THE CURE FOR MODERN LIFE by Lisa Tucker
was driving in Philadelphia one night when I saw a young boy, holding a
small child, standing on a bridge. I slowed down long enough to realize
that their mother was with them, a few steps ahead, yelling for them to
hurry, but I wondered what I would have done if they really had been
alone. Would I have stopped to help them? Maybe they were walking to a
homeless shelter; it was a very cold night. Would I have given them a
ride—or money—or something—or would I have been too afraid?
From this personal dilemma, the novel was born.
When I created Matthew Connelly, I wanted him to be the kind of person
who would never help a homeless kid. I made him rich, self-involved, and
deeply cynical. That he also turned out to be funny was a surprise to
me. I didn’t expect to laugh as Matthew explained why you can’t trust
people like Danny, the ten-year-old boy in my novel who needs help for
his three-year-old sister, Isabelle. Of course Matthew turns out to be
wrong about Danny, though the boy certainly does disrupt Matthew’s
carefully ordered world. The relationship between the two of them is at
the heart of the story, and was one of my favorite parts to write.
As the novel progressed, the central question of “Would you do the right
thing?” led to other ethical questions—and other characters. Though
Matthew mentions Amelia on the first page, I didn’t realize that she
would be a narrator until she started talking, telling me the history of
her relationship with Matthew and her reasons for disliking the man she
thinks he has become in the last twelve years. Amelia detests what she
sees as the “sleazy business practices” of the pharmaceutical industry
and specifically of Astor-Denning, the drug company where Matthew is a
VP. She chose her job writing about medical ethics the same way she has
chosen everything in her life—because she wants to be a good person.

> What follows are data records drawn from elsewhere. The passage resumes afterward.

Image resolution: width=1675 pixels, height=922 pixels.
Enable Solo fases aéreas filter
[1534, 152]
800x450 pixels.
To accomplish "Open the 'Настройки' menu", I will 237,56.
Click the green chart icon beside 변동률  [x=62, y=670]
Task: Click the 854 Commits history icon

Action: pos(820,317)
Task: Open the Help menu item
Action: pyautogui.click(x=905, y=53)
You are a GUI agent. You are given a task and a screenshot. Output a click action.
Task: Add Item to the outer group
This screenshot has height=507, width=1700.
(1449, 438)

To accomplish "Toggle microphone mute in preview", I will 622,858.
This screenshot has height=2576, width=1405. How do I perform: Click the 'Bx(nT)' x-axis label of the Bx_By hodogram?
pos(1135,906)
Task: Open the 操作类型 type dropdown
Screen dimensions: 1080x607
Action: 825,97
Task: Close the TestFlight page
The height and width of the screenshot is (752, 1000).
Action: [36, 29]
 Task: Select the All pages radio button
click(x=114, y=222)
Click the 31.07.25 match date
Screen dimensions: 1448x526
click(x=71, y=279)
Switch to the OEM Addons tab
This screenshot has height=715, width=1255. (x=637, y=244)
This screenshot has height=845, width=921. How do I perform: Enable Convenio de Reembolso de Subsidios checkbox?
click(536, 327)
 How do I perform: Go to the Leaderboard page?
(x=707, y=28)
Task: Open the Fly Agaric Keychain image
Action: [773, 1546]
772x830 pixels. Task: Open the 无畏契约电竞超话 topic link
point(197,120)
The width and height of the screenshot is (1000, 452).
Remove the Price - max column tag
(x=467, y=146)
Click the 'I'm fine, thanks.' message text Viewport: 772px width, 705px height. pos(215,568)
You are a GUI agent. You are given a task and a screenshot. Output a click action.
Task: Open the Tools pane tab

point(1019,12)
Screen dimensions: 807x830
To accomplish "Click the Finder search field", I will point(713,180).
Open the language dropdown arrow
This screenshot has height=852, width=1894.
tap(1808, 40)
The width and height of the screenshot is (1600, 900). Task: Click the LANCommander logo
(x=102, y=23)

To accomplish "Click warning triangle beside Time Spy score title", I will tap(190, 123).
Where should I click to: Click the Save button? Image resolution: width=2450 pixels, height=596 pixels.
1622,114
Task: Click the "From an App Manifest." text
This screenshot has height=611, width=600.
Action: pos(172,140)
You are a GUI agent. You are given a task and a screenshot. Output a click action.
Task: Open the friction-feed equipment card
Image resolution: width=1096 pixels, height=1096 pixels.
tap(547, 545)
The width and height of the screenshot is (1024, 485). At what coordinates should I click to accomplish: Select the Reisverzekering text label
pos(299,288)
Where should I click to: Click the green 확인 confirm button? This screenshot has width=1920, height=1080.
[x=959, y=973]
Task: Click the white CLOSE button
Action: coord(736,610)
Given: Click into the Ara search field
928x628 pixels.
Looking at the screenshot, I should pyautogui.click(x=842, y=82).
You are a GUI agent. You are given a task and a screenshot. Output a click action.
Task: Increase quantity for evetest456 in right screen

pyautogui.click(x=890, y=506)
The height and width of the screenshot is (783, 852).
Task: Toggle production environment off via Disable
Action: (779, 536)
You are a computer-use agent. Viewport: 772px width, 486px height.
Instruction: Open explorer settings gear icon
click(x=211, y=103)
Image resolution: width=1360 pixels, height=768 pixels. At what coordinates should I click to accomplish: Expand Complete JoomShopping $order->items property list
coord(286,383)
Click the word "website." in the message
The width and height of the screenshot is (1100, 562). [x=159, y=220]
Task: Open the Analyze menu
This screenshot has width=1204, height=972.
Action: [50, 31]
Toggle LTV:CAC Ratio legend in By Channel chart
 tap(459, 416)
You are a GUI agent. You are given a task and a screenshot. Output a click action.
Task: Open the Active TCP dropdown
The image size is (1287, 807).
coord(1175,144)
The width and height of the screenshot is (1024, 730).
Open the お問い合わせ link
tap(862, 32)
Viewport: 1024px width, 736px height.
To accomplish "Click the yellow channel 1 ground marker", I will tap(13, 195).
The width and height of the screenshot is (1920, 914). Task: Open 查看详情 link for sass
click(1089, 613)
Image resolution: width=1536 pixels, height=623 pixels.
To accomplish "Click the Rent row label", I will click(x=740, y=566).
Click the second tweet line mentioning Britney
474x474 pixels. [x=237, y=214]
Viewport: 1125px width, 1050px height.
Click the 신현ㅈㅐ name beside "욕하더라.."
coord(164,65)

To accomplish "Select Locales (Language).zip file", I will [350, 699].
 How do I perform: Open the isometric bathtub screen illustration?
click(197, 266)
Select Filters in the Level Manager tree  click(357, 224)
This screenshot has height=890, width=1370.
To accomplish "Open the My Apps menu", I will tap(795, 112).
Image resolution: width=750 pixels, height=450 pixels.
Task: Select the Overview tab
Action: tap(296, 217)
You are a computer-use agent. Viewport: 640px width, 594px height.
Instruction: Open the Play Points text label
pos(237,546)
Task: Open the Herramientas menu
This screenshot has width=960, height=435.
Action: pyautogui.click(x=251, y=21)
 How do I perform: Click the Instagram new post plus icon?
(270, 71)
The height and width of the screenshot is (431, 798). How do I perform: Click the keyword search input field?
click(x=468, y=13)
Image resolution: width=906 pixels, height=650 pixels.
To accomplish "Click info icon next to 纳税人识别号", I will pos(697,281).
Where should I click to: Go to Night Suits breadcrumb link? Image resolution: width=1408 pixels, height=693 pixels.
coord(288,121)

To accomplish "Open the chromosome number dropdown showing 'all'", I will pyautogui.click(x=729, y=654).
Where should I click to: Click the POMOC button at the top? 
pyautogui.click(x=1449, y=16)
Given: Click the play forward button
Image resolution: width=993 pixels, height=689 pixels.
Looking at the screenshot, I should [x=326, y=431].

Matthew thinks she is naïve. She thinks he’s corrupt. Danny thinks both
of them are incredibly lucky because they have warm houses and thick
coats and enough money that they never have to worry about where their
next meal is coming from.
All of my books have touched on the topic of what it’s like to be poor
in America, and in The Cure for Modern Life, I explore this not only
through Danny and his family, but also through Matthew, who grew up poor
and has been driven for the last twenty years to make something of
himself. Both Matthew and his best friend Ben, a brilliant scientist,
also lost their fathers at an early age, and this is another central
theme in all my work: the legacy of a troubled family and specifically,
what it means to be a good parent. Matthew and Ben will both have to
confront the question of what becoming a father means to them, while
Danny, fatherless for his entire life, has already taken on the
responsibility of being the primary caregiver for his little sister. I
am always fascinated by the tenacity of bonds between siblings—no doubt
because my own sister has been such a central figure in my life.
The importance of place in a story is something I never lose sight of:
place being more than just a setting for the action, but a determining
factor in who the characters are and how they live. This is my first
book set in Philadelphia, my adopted city, where I went to college and
grad school, where I taught for almost a decade, and where my son was
born. I love this city. It’s such a wonderfully diverse place; it’s also
home to many pharmaceutical companies and some really brilliant people
who work in scientific research. Like Matthew, I came here trying to
make something of myself and stayed here because it felt like home.
Finally, music, which has played a role in all my novels, also plays a
small but key role here, as both a means of communication and even an
aid to memory. I might as well confess that, like Danny, I adore my iPod.
That little device has gotten me through some very tough situations.
Having music available at all times, anywhere, is truly an amazing gift.
The book is about taking responsibility, caring about others, and what
it means to do the right thing—but it is also about the complexities of
living in the twenty-first century, when we often feel like we can
barely handle our own problems and it’s rarely clear what the right
thing is, much less how to go about doing it. So is there a “cure for
modern life” in this novel? All I will say is that by the end of the
book, Matthew and Amelia and Danny and even Ben have figured out what
they want most in life. They’ve discovered that stopping on a bridge for
a stranger can lead you to make choices that you’ve forgotten you had.
They’ve each learned that sometimes, the right thing is right in front
of you, if only you care enough to look.
Maybe the epigraph expresses it best. The novel is peppered with quotes
from children’s books, both because Danny and Isabelle are so important
to the story and because children’s books have always been concerned
with ethical issues like how to be a good person. The epigraph is from
The Lorax, one of my son’s favorite Dr. Seuss books: UNLESS someone like
you, cares a whole awful lot, nothing is going to get better. It’s not.
So the “cure” is within each one of us, according to Dr. Seuss. We all
have to care “a whole awful lot.” Sounds like an excellent place to
start. I won’t even try to top that.